EXERCISE REQUIREMENTS | For each record below, set it down exactly but leave out any picture.

>>>>

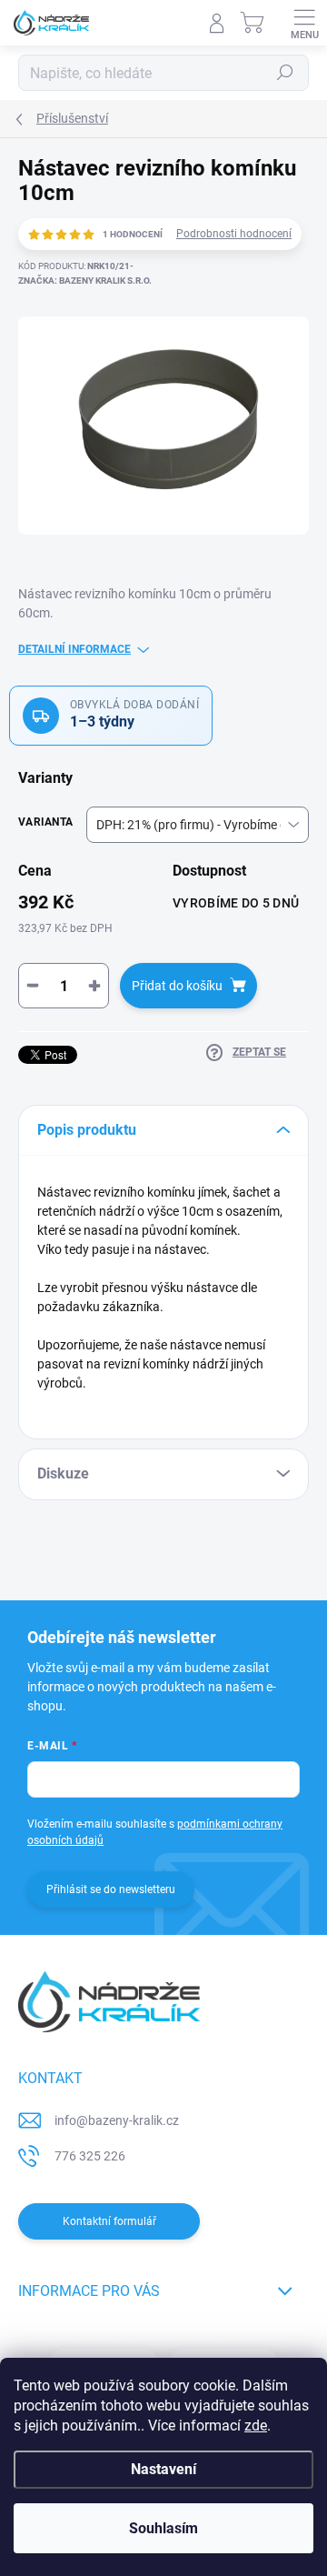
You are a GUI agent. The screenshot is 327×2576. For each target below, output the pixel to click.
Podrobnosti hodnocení (234, 233)
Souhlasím (163, 2528)
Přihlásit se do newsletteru (110, 1889)
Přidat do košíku (177, 985)
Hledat (285, 72)
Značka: (85, 281)
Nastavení (163, 2469)
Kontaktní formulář (109, 2221)
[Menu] (304, 22)
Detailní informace (74, 649)
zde (255, 2425)
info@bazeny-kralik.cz (116, 2120)
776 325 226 (89, 2156)
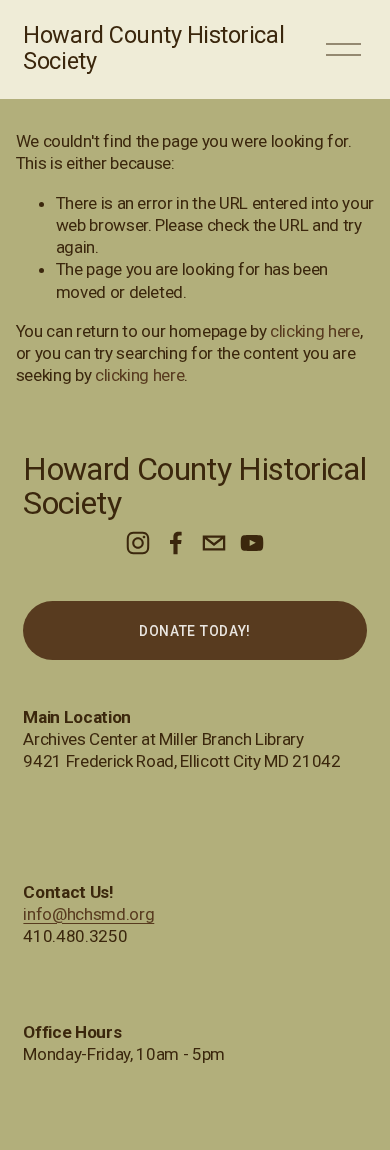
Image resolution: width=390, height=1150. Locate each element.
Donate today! (195, 631)
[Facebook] (176, 543)
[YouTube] (252, 543)
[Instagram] (138, 543)
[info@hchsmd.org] (214, 543)
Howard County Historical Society (153, 48)
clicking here (315, 331)
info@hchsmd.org (88, 914)
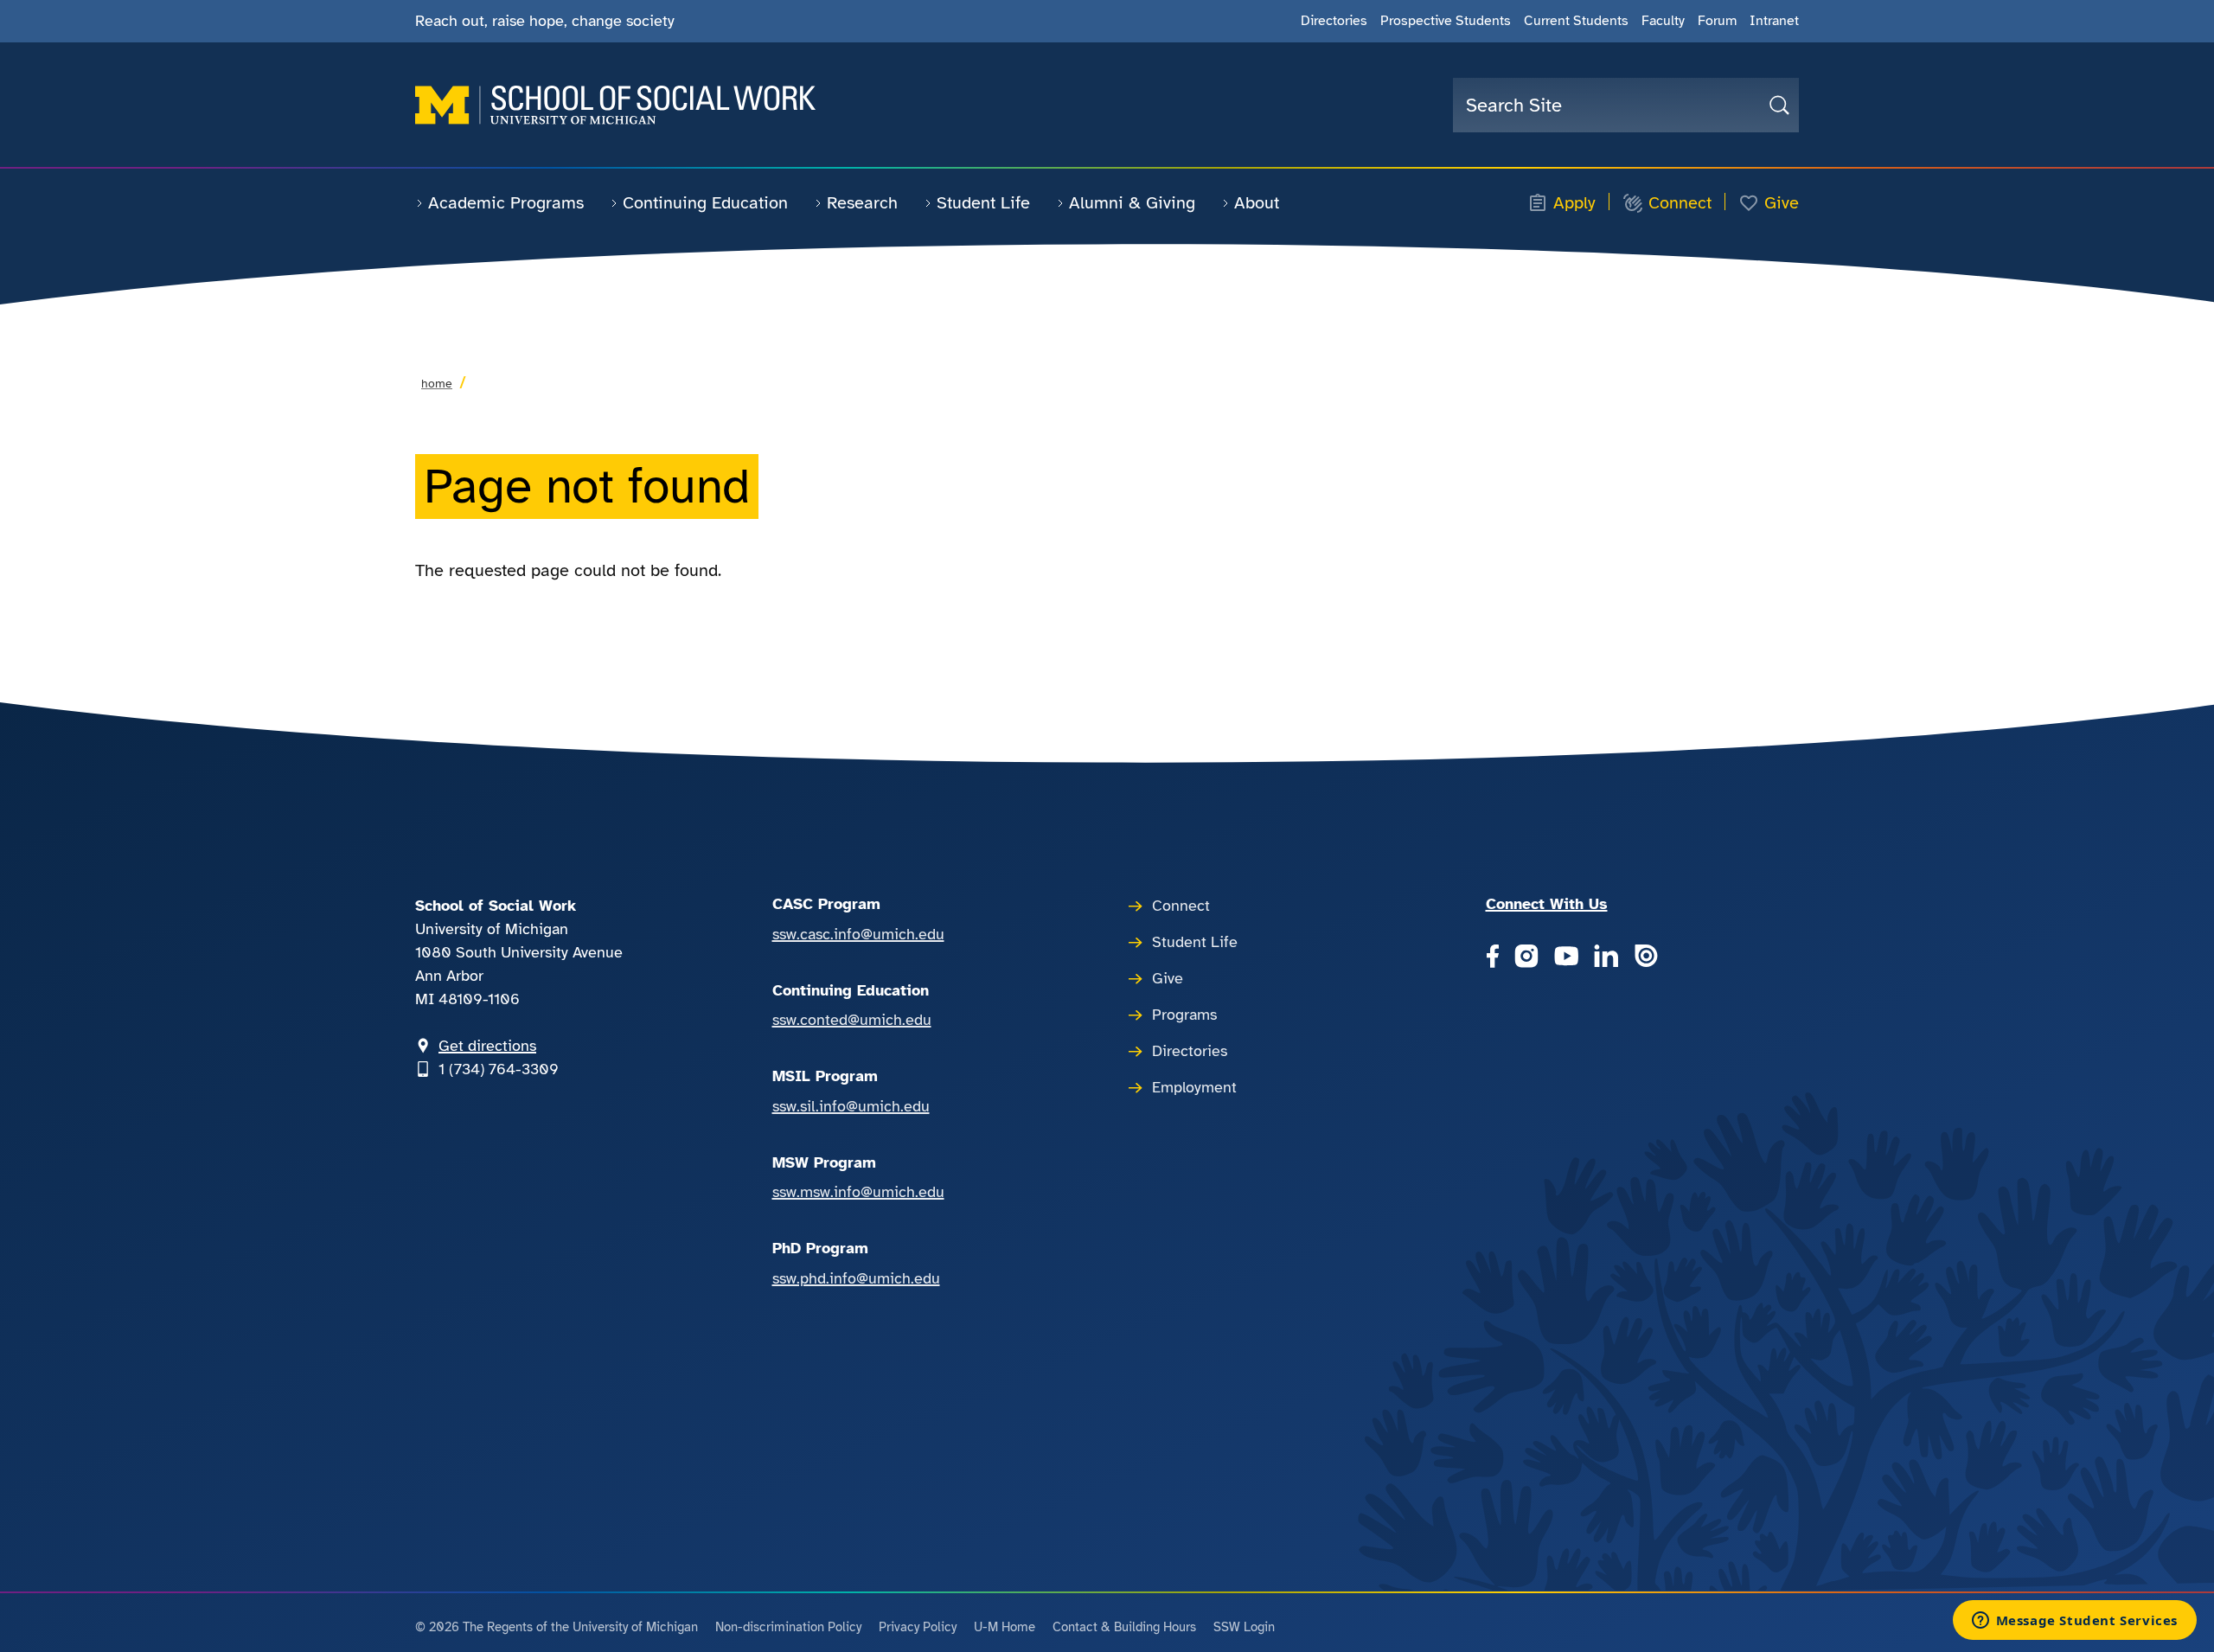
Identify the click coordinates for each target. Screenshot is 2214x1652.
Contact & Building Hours (1124, 1627)
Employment (1194, 1087)
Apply (1574, 203)
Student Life (983, 203)
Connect (1680, 203)
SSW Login (1244, 1627)
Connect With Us (1547, 903)
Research (862, 203)
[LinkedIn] (1606, 958)
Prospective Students (1445, 20)
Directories (1334, 20)
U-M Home (1004, 1627)
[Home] (615, 105)
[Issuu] (1646, 958)
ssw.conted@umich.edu (851, 1019)
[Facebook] (1492, 958)
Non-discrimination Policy (788, 1627)
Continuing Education (705, 203)
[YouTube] (1566, 958)
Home (436, 383)
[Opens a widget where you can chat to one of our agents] (2074, 1621)
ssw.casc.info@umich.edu (858, 934)
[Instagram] (1526, 958)
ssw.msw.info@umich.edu (858, 1191)
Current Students (1576, 20)
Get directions (487, 1045)
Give (1781, 203)
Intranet (1774, 20)
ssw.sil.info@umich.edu (851, 1106)
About (1256, 203)
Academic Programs (506, 203)
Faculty (1663, 20)
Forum (1717, 20)
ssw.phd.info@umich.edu (856, 1278)
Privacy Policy (918, 1627)
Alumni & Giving (1132, 203)
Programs (1184, 1014)
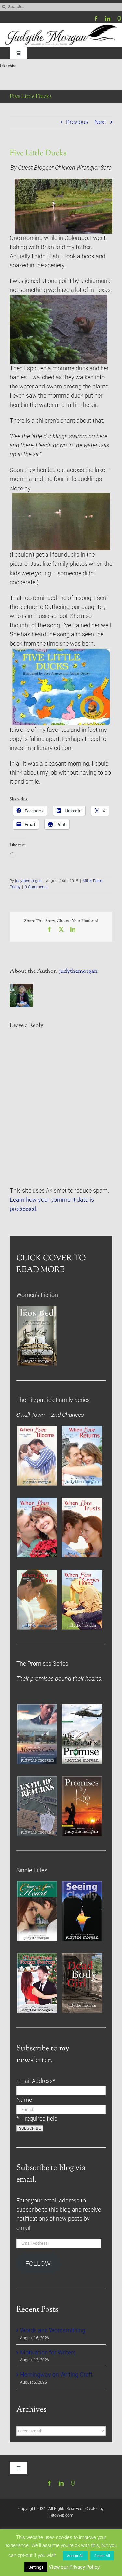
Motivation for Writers (48, 2352)
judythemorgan (28, 881)
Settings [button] (36, 2567)
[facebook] (96, 18)
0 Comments (36, 887)
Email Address (35, 2081)
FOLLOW (38, 2263)
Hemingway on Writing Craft (56, 2374)
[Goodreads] (119, 18)
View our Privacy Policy (74, 2567)
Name (24, 2100)
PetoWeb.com (61, 2515)
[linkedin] (107, 18)
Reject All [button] (102, 2556)
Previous (77, 122)
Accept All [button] (75, 2556)
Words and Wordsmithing (52, 2330)
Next (100, 122)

<<<<

TASK SOLUTION |
You are a GUI agent. The screenshot is 327×2576. For each target below, output the pixel to click.
Podrobnosti hodnocení (234, 233)
Souhlasím (163, 2528)
Přihlásit se do newsletteru (110, 1889)
Přidat do košíku (177, 985)
Hledat (285, 72)
Značka: (85, 281)
Nastavení (163, 2469)
Kontaktní formulář (109, 2221)
[Menu] (304, 22)
Detailní informace (74, 649)
zde (255, 2425)
info@bazeny-kralik.cz (116, 2120)
776 325 226 (89, 2156)
Image resolution: width=390, height=1150. Locate each element.
Donate today! (195, 631)
[Facebook] (176, 543)
[YouTube] (252, 543)
[Instagram] (138, 543)
[info@hchsmd.org] (214, 543)
Howard County Historical Society (153, 48)
clicking here (315, 331)
info@hchsmd.org (88, 914)
Identify the click coordinates for each target. Screenshot is 2214x1652.
Contact & Building Hours (1124, 1627)
Employment (1194, 1087)
Apply (1574, 203)
Student Life (983, 203)
Connect (1680, 203)
SSW Login (1244, 1627)
Connect With Us (1547, 903)
Research (862, 203)
[LinkedIn] (1606, 958)
Prospective Students (1445, 20)
Directories (1334, 20)
U-M Home (1004, 1627)
[Home] (615, 105)
[Issuu] (1646, 958)
ssw.conted@umich.edu (851, 1019)
[Facebook] (1492, 958)
Non-discrimination Policy (788, 1627)
Continuing Education (705, 203)
[YouTube] (1566, 958)
Home (436, 383)
[Opens a widget where you can chat to one of our agents] (2074, 1621)
ssw.casc.info@umich.edu (858, 934)
[Instagram] (1526, 958)
ssw.msw.info@umich.edu (858, 1191)
Current Students (1576, 20)
Get directions (487, 1045)
Give (1781, 203)
Intranet (1774, 20)
ssw.sil.info@umich.edu (851, 1106)
About (1256, 203)
Academic Programs (506, 203)
Faculty (1663, 20)
Forum (1717, 20)
ssw.phd.info@umich.edu (856, 1278)
Privacy Policy (918, 1627)
Alumni & Giving (1132, 203)
Programs (1184, 1014)
Motivation for Writers (48, 2352)
judythemorgan (28, 881)
Settings [button] (36, 2567)
[facebook] (96, 18)
0 Comments (36, 887)
Email Address (35, 2081)
FOLLOW (38, 2263)
Hemingway on Writing Craft (56, 2374)
[Goodreads] (119, 18)
View our Privacy Policy (74, 2567)
Name (24, 2100)
PetoWeb.com (61, 2515)
[linkedin] (107, 18)
Reject All [button] (102, 2556)
Previous (77, 122)
Accept All [button] (75, 2556)
Words and Wordsmithing (52, 2330)
Next (100, 122)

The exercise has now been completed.